__原文__:
なお、上述した磁気記憶装置MDの製造方法では、接続部材14などとして、タングステン層を例に挙げて説明したが、たとえばシリコンが適用されてもよい。また、銅、チタンあるいはタンタルなどの金属が適用されてもよい。さらに、このような金属の合金やこのような金属の窒化物なども適用することができる。また、接続部材14などの形成方法としてCMP法あるいはRIE法を例に挙げて説明したが、例えばメッキ法、スパッタリング法、CVD法などが適用されてもよい。金属として銅を適用する場合には、いわゆるダマシン法を適用することができ、接続部材14と並行して配線層を形成することもできる。
【0065】
また、ライト線WTの形成方法としてシングルダマシン法を例に挙げて説明したが、ライト線WTを接続部材14と同時に形成する場合には、デュアルダマシン法を適用することもできる。さらに、配線材料としてシリコン、タングステン、アルミニウム、チタンなどの金属、そのような金属の合金あるいはそのような金属の化合物を適用することによって、ドライエッチングによる配線の形成も可能になる。
【0066】
また配線層と配線層との間に介在する層間絶縁膜の膜厚は適用デバイスによって異なることになるが、この磁気記憶装置MDでは、当該膜厚はたとえば約40nmである。
【0067】
また強磁性トンネル接合素子MMのトンネル絶縁層2としてアルミニウム酸化物を例に挙げて説明したが、トンネル絶縁層2としては非磁性材料が好ましい。たとえばアルミニウム、シリコン、タンタル、マグネシウムなどの金属の酸化物、その金属の窒化物、シリケートなどに代表されるその金属の合金酸化物、あるいはその合金の窒化物などがトンネル絶縁層2として好ましい。また、そのトンネル絶縁層2は、膜厚約0.3〜5nm程度の比較的薄い膜として形成されることが好ましい。なお、トンネル絶縁層2に換えて非磁性金属材料を用いる場合には、いわゆる膜面に対して垂直方向の巨大磁気抵抗効果を利用することもできる。

__練習問題__:
a - 原文によると、磁気記憶装置MDでは層間絶縁膜の膜厚はたとえば約何nmか。
b - 原文の「なお、上述した磁気記憶装置M」から「効果を利用することもできる。」までを、「層間絶縁膜」を「絶縁膜」に置き換えて書き直してください。
ここに挙げるエントリは、原文とは別の資料である。

__エントリ抜粋__:
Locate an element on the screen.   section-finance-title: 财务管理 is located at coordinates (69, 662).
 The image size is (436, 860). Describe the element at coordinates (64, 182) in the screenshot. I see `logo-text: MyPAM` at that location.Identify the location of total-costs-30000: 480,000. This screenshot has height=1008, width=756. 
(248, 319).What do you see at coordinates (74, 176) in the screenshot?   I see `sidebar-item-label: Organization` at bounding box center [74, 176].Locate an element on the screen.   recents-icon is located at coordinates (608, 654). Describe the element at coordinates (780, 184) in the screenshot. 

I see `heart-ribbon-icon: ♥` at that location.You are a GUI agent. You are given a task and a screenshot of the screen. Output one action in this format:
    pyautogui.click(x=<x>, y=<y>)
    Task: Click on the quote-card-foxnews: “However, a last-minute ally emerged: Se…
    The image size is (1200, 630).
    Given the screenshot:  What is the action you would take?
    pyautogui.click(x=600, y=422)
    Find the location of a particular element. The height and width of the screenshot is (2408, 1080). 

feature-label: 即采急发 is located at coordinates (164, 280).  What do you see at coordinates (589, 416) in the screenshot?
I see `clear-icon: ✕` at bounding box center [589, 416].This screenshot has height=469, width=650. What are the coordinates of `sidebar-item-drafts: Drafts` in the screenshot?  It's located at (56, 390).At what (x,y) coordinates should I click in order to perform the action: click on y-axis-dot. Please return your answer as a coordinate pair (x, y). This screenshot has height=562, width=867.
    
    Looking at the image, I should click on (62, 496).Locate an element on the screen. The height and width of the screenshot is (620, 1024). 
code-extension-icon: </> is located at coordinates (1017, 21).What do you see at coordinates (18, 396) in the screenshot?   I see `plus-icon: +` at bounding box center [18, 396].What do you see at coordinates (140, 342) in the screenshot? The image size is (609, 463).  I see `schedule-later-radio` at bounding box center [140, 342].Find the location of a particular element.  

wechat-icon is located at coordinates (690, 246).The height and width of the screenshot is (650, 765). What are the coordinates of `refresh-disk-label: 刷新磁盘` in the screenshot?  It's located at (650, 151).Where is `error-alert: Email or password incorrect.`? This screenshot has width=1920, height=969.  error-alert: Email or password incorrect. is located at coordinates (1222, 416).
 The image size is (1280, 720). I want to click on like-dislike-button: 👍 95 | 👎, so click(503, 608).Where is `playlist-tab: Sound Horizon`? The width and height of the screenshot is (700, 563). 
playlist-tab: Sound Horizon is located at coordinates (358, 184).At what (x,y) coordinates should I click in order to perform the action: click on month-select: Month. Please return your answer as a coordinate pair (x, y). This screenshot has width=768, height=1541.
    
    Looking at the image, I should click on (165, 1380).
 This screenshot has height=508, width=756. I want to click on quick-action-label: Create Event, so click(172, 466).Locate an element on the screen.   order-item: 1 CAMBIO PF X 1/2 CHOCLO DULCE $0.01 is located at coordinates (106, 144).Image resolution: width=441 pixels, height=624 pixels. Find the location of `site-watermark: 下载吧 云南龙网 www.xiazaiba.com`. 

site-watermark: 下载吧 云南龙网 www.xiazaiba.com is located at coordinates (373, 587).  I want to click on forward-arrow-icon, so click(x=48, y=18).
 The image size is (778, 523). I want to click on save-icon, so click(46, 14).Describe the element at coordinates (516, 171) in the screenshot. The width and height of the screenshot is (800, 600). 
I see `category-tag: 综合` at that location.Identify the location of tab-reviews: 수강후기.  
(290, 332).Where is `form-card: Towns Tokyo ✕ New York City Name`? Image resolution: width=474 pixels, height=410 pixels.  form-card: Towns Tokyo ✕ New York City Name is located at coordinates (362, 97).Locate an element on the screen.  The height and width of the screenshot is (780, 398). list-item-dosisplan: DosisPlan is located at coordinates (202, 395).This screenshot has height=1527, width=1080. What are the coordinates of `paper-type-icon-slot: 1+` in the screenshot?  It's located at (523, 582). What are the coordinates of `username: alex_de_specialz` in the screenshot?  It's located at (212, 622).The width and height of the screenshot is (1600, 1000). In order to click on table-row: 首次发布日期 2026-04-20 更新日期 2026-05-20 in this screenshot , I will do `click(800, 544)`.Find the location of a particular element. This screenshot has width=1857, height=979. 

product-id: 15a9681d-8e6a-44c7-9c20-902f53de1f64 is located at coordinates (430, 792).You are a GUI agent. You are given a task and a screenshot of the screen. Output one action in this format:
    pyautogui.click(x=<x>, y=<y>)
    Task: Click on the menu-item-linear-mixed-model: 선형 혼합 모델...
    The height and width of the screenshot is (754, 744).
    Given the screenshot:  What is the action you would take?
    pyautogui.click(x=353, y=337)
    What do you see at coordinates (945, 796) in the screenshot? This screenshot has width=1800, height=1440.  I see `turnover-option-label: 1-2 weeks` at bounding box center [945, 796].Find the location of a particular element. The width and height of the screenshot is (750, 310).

__解答例__:
a - 約40nmである。

b -
なお、上述した磁気記憶装置MDの製造方法では、接続部材14などとして、タングステン層を例に挙げて説明したが、たとえばシリコンが適用されてもよい。また、銅、チタンあるいはタンタルなどの金属が適用されてもよい。さらに、このような金属の合金やこのような金属の窒化物なども適用することができる。また、接続部材14などの形成方法としてCMP法あるいはRIE法を例に挙げて説明したが、例えばメッキ法、スパッタリング法、CVD法などが適用されてもよい。金属として銅を適用する場合には、いわゆるダマシン法を適用することができ、接続部材14と並行して配線層を形成することもできる。
【0065】
また、ライト線WTの形成方法としてシングルダマシン法を例に挙げて説明したが、ライト線WTを接続部材14と同時に形成する場合には、デュアルダマシン法を適用することもできる。さらに、配線材料としてシリコン、タングステン、アルミニウム、チタンなどの金属、そのような金属の合金あるいはそのような金属の化合物を適用することによって、ドライエッチングによる配線の形成も可能になる。
【0066】
また配線層と配線層との間に介在する絶縁膜の膜厚は適用デバイスによって異なることになるが、この磁気記憶装置MDでは、当該膜厚はたとえば約40nmである。
【0067】
また強磁性トンネル接合素子MMのトンネル絶縁層2としてアルミニウム酸化物を例に挙げて説明したが、トンネル絶縁層2としては非磁性材料が好ましい。たとえばアルミニウム、シリコン、タンタル、マグネシウムなどの金属の酸化物、その金属の窒化物、シリケートなどに代表されるその金属の合金酸化物、あるいはその合金の窒化物などがトンネル絶縁層2として好ましい。また、そのトンネル絶縁層2は、膜厚約0.3〜5nm程度の比較的薄い膜として形成されることが好ましい。なお、トンネル絶縁層2に換えて非磁性金属材料を用いる場合には、いわゆる膜面に対して垂直方向の巨大磁気抵抗効果を利用することもできる。